Task requirements: A single figure is expected: how many lines of the data that follows contain the word "beside".
————————
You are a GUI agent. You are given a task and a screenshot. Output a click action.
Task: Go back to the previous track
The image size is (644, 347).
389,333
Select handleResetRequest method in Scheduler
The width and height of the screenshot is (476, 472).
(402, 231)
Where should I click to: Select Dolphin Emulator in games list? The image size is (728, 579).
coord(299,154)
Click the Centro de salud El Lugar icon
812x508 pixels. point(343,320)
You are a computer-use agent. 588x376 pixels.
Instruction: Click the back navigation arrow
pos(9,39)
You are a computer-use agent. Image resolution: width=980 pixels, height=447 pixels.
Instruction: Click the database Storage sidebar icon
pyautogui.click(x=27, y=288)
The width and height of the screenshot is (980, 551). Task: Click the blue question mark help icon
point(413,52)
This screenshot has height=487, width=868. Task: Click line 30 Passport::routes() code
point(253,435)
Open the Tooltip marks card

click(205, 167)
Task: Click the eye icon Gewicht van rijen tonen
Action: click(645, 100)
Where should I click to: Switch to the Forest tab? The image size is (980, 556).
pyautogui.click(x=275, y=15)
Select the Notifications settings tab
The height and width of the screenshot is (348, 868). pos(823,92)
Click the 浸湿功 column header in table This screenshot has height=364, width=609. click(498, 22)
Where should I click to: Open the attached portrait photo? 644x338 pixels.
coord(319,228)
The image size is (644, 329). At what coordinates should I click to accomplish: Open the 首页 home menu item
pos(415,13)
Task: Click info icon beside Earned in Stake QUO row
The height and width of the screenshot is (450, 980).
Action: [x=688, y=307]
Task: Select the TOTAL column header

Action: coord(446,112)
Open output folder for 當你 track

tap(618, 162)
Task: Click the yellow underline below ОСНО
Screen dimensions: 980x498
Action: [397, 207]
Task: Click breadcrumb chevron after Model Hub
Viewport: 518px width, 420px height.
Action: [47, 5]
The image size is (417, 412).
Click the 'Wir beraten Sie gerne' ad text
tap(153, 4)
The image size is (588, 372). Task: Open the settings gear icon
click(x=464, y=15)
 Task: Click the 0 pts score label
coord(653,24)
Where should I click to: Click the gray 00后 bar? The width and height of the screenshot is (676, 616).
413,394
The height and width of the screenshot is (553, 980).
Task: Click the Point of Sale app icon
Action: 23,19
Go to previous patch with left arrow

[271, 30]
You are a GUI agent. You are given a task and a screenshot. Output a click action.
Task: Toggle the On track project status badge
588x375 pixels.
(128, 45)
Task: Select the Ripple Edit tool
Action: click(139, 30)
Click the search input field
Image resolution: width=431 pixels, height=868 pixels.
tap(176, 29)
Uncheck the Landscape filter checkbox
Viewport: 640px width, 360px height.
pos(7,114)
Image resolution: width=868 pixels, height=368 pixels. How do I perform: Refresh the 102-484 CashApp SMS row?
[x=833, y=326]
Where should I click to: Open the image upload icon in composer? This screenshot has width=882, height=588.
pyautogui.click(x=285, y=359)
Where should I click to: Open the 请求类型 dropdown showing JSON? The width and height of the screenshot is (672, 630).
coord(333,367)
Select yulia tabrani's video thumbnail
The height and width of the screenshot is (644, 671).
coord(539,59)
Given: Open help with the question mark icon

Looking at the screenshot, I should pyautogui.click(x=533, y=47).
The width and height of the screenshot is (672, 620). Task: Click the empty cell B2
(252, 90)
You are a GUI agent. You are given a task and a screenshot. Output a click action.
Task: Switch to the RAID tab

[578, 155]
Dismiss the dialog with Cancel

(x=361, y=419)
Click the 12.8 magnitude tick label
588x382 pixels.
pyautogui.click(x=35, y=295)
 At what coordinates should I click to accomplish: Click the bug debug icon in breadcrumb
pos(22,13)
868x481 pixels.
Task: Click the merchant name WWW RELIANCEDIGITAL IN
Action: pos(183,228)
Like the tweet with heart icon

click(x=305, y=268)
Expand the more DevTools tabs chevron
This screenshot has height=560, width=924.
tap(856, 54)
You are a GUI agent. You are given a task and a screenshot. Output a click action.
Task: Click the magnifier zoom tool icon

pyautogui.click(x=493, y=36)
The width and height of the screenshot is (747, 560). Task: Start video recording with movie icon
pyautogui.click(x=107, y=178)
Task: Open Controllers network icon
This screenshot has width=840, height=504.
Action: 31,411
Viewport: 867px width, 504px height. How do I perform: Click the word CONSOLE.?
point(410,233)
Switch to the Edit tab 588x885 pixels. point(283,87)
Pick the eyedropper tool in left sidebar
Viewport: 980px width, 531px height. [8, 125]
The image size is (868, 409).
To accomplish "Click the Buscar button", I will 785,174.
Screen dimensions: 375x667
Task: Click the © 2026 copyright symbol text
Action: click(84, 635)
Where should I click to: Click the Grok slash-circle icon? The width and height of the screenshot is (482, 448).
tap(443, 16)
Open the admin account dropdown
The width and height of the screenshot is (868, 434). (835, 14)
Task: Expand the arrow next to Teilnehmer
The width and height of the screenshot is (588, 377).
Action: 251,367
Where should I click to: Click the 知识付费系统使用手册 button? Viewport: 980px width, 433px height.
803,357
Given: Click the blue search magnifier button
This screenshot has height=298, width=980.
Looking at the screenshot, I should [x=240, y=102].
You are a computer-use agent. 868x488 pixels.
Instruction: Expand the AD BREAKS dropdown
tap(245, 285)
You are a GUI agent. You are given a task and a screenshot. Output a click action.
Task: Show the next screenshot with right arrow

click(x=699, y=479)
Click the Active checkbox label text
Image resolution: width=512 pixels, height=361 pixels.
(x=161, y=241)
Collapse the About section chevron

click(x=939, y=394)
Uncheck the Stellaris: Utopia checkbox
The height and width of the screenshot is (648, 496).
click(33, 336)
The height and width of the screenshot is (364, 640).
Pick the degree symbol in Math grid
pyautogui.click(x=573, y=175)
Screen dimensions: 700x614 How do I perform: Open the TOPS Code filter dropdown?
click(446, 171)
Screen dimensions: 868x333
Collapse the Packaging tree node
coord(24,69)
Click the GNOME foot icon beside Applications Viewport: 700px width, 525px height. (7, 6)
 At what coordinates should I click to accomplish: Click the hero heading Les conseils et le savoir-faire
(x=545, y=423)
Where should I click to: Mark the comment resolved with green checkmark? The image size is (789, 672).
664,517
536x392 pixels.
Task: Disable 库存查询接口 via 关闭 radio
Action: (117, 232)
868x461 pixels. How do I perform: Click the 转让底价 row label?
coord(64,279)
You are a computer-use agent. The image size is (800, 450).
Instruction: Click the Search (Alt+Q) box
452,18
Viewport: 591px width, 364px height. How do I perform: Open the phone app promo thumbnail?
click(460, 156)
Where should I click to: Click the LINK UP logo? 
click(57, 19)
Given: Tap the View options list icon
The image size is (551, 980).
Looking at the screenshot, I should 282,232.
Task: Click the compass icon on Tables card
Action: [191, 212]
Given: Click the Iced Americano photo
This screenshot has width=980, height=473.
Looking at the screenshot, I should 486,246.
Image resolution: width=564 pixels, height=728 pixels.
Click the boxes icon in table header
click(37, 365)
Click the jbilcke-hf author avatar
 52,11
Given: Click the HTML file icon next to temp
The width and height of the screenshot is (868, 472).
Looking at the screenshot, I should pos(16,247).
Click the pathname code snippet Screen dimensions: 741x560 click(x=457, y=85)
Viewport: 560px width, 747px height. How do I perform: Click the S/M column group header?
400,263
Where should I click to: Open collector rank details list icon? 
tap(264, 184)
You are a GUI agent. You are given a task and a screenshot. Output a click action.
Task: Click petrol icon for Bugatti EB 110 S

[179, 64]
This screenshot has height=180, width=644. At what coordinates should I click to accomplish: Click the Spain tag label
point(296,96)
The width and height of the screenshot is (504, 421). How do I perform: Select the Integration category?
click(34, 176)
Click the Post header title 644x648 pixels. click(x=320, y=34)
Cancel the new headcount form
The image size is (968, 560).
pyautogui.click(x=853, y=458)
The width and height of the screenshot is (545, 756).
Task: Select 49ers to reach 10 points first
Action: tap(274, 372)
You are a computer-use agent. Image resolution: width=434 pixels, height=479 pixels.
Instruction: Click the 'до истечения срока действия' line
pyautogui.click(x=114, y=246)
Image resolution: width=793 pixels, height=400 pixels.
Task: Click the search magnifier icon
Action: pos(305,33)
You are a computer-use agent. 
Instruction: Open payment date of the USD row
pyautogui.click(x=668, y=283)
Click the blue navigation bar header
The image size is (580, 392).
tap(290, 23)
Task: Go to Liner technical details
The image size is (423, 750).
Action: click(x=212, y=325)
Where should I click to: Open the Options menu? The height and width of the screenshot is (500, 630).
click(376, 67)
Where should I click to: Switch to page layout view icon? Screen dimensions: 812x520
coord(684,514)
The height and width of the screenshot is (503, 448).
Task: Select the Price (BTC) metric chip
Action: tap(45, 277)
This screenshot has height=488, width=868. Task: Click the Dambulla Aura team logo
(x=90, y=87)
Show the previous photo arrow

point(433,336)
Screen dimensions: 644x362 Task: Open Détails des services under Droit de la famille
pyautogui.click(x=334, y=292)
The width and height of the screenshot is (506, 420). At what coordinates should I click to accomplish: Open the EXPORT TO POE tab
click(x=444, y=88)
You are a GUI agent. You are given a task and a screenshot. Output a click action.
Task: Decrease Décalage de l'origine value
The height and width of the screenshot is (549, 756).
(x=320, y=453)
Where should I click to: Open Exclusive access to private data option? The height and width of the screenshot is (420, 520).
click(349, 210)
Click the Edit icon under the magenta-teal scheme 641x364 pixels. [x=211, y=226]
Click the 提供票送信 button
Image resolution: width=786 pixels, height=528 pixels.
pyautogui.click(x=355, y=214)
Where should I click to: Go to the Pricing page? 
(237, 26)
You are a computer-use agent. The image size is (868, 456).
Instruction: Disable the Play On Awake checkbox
————————
Task result: 2